Summary: Invasive Salmonella disease is a major cause of death in the developing world. While HIV is known to influence the risk presented by certain types of Salmonella, HIV does not influence the risk presented by other types of Salmonella. The reasons for these differences are unclear and a greater understanding may inform the development of new treatments that could save lives.
LSTM have developed a model, using human immune cells, to study coinfection and to trial treatments. Due to the rise of antibiotic resistance, it is important to be able to more quickly assess the efficiency of new treatments.
The more relevant the model, the more likely the data will reflect treatment in patients. The application of this coinfection model will further the development of new treatments, and will likely result in them being made available for clinical application more quickly
Finding an antibiotic alternative for invasive bacterial infections
An antibiotic-alternative/adjunctive for treating microbial infection: a pilot study of exotoxin-specific Immunoglobulin (Ig) therapy for invasive bacterial infections
Summary: Necrotizing bacterial infections (commonly described as “Flesh Eating Bugs”) cause rapid and extensive destruction of muscle, skin and other tissues. Whilst fortunately rare, these infections, develop suddenly without known cause and are frequently fatal or leave all survivors with life-long disfigurement and/or disability.
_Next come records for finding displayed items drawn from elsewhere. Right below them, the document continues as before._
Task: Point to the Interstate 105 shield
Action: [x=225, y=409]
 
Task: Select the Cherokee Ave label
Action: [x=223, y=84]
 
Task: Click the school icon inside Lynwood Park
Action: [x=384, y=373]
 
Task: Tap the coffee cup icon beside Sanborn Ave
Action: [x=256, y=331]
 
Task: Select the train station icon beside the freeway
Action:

The necrotizing bacteria secrete toxins which directly destroy tissues or cause excessive, self-damaging inflammatory responses in the victim. Currently, the only treatments for necrotizing infections are to surgically remove infected tissue (debridement/amputation) and to administer antibiotics to kill the bacteria. Neither approach focusses on neutralising the toxic effect of the toxins.
By capitalizing upon LSTM’s extensive experience in developing therapies for snakebite, which can cause similar tissue-destruction, we will develop and test whether novel toxin-specific antibodies have promise as new drugs to treat necrotizing bacterial infections.
This is a unique project that may lead to therapies that replace existing surgery/antibiotic treatment. The impact of such a therapy would be a predicted reduction in mortality, disfigurement and disability. Reduction in severity would also reduce expensive long-term care and rehabilitation costs for survivors, providing significant savings for healthcare providers.